16. The system of claim 15, wherein the functional groups
correspond to identified individual software functions.
17. The system of claim 15, wherein the operation types include
operations simplified to a basic category of operations.
18. The system of claim 17, wherein the operation types includes
one or more of: an operation type for a plurality of different move
operations; an operation type for a plurality of different jump
operations; an operation type for a plurality of different push
operations; an operation type for a plurality of different
conditional jump operations; and an operation type for a plurality
of different call operations.
19. The system of claim 15, wherein the simplifying step includes a
step of ignoring arguments and operands.
20. One or more non-transitory memory components containing
computer instructions for instructing a computer system to perform
the steps of: receiving an executable file, generating a function
identification code for one or more software functions contained in
the received executable file, and comparing a function
identification code generated for the received file against
function identification codes for a plurality of known executable
files in one or more databases accessible by the computer system to
determine a level of similarity between a software function
contained in the received executable file and a software function
contained in a known executable file.
21. The one or more non-transitory memory components of claim 20,
wherein the step of generating a function identification code for
one or more software functions contained in the received executable
file includes the following steps: disassembling the executable
file into assembly code instructions; and breaking the disassembled
assembly code instructions into one or more software functions.

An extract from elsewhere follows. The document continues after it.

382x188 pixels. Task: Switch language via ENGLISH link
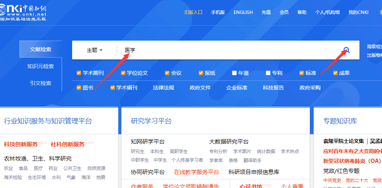click(x=243, y=12)
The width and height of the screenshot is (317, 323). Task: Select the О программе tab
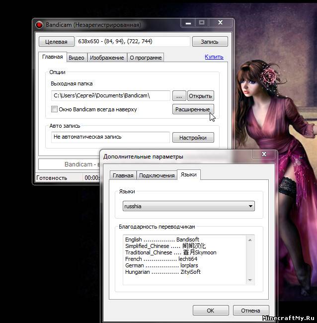tap(146, 58)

22. The one or more non-transitory memory components of claim 20,
wherein the step of generating a function identification code for
one or more software functions contained in the received executable
file is based upon the identification of assembly language opcodes
respectively contained in each of the one or more software
functions.
23. The one or more non-transitory memory components of claim 21,
wherein the step of generating a function identification code for
one or more software functions contained in the received executable
file is based upon the types of assembly language opcodes
respectively contained in each of the one or more software
functions.
24. The one or more non-transitory memory components of claim 23,
wherein the step of generating a function identification code for
one or more software functions contained in the received executable
file ignores the operands and arguments associated with the
assembly language opcodes in the assembly code instructions.

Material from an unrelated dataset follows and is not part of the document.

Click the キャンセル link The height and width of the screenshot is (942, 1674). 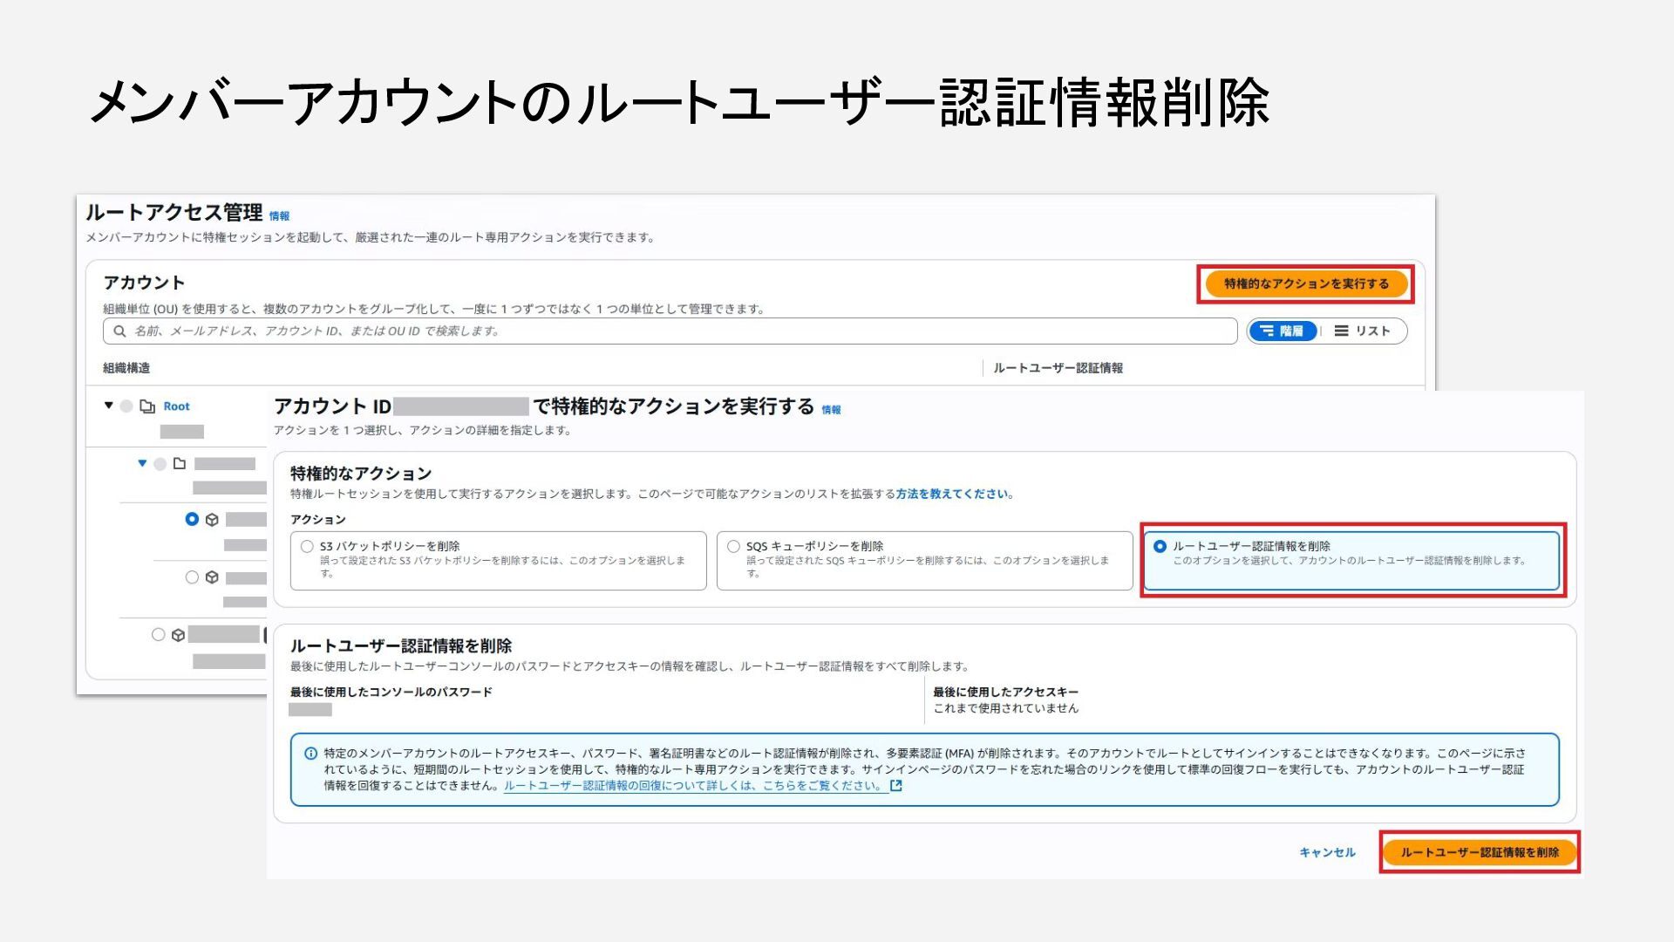click(1327, 852)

25. The one or more non-transitory memory components of claim 24,
wherein each type of assembly language opcode is associated with an
alphanumeric character, and the step of generating a function
identification code for one or more software functions contained in
the received executable file includes building a string of the
alphanumeric characters sequentially associated with the types of
assembly language opcodes respectively contained in each of the one
or more software functions.
26. The one or more non-transitory memory components of claim 20,
wherein the known executable files contain known malicious
executable files, and the comparing step compares function
identification codes generated for the received file against
function identification codes associated with the plurality of
known malicious executable files in the one or more databases to
determine a level of similarity between the received executable
file and one or more of the known malicious executable files in the
one or more databases.
27. The one or more non-transitory memory components of claim 20,
wherein the comparing step utilizes string similarity algorithms.
Description
FIELD OF THE INVENTION
[0001] The current disclosure pertains to systems and methods for
detecting and/or identifying software functions in potential
malicious executable computer files (i.e., "malware") on a computer
system, or passing through an electronic communication channel such
as through email exchanges or through network sensors.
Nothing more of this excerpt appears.